3. Systems of Control. This is the network of acknowledged—or visible—regulatory mechanisms that guide the operation of the group. It includes the overt rules, regulations, and procedures that guide and control members’ behavior. The purpose of the systems of control is quite simply to provide organizational structure. The specific goal is to create a behavioral system and disciplinary code through rules, regulations, and sanctions. The effect is compliance, or better still, obedience.

4. Systems of Influence. This is the network of interactions and social influence that resides in the group’s social relations. This interaction and resultant group culture teach members to adapt their thoughts, attitudes, and behaviors in relation to their new beliefs. The purpose of the systems of influence is to shape the group culture. The specific goal is to create institutionalized group norms and an established code of conduct by which members are expected to live. This is accomplished by various methods of peer and leadership pressure, and through social-psychological influence and modeling. The desired effect is conformity and the self-renunciation that is required not only to be part of the group but also to achieve the professed goal.

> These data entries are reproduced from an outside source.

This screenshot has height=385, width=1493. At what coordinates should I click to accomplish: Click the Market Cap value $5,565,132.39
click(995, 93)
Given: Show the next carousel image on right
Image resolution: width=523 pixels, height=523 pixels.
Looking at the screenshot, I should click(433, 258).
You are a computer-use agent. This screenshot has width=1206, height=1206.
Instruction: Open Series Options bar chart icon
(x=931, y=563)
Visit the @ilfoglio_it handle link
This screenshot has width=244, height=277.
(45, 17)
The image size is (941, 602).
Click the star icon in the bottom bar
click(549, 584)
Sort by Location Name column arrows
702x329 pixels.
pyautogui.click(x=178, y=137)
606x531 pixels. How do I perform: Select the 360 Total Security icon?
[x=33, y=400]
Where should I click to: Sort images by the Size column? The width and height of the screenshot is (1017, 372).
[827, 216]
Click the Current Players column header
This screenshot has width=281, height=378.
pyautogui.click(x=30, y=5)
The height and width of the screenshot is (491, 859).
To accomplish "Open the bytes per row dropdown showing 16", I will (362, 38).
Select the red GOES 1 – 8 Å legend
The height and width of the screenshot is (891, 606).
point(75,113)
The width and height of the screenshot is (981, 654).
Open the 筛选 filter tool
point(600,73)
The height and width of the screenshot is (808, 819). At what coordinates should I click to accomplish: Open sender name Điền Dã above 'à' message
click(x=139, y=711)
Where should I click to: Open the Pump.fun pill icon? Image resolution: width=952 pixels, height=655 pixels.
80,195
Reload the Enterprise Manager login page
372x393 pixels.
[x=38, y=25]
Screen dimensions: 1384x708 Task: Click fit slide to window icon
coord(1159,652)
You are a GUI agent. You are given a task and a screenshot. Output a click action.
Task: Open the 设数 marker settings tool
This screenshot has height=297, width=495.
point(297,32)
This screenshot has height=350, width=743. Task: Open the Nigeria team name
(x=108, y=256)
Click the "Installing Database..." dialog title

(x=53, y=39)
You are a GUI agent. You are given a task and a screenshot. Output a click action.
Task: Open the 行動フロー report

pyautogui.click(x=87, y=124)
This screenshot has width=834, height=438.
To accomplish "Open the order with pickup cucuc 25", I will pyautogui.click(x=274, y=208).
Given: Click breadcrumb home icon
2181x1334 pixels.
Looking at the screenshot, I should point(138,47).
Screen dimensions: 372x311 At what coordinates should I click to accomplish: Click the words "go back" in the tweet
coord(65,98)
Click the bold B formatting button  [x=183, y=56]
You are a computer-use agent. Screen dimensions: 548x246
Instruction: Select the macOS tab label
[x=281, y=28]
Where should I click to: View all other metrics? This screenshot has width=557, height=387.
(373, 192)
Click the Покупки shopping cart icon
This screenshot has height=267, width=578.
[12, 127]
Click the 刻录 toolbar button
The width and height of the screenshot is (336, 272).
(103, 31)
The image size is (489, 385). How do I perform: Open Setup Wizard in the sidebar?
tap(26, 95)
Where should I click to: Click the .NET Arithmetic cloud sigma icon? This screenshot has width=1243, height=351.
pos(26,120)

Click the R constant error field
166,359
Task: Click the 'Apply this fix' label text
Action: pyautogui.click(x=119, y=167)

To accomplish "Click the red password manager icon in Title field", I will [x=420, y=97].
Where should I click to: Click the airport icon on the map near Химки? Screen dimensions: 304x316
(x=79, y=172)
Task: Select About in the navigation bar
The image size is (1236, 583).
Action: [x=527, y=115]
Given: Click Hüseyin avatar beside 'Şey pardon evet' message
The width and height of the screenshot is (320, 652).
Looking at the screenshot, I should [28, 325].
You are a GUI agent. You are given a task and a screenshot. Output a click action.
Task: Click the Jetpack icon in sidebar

The combination of these four dimensions results in a “self-sealing system” that exacts a high degree of commitment (as well as expressions of that commitment) from its core members. A self-sealing system is one that is closed in on itself, allowing no consideration of disconfirming evidence or alternative points of view. In the extreme, a self-sealed group is exclusive and its belief system is all-inclusive, in the sense that it provides answers to everything. Typically, the stated quest of such groups is to attain a far-reaching ideal. However, a loss of sense of self for the individual adherent is all too often the by-product of that quest.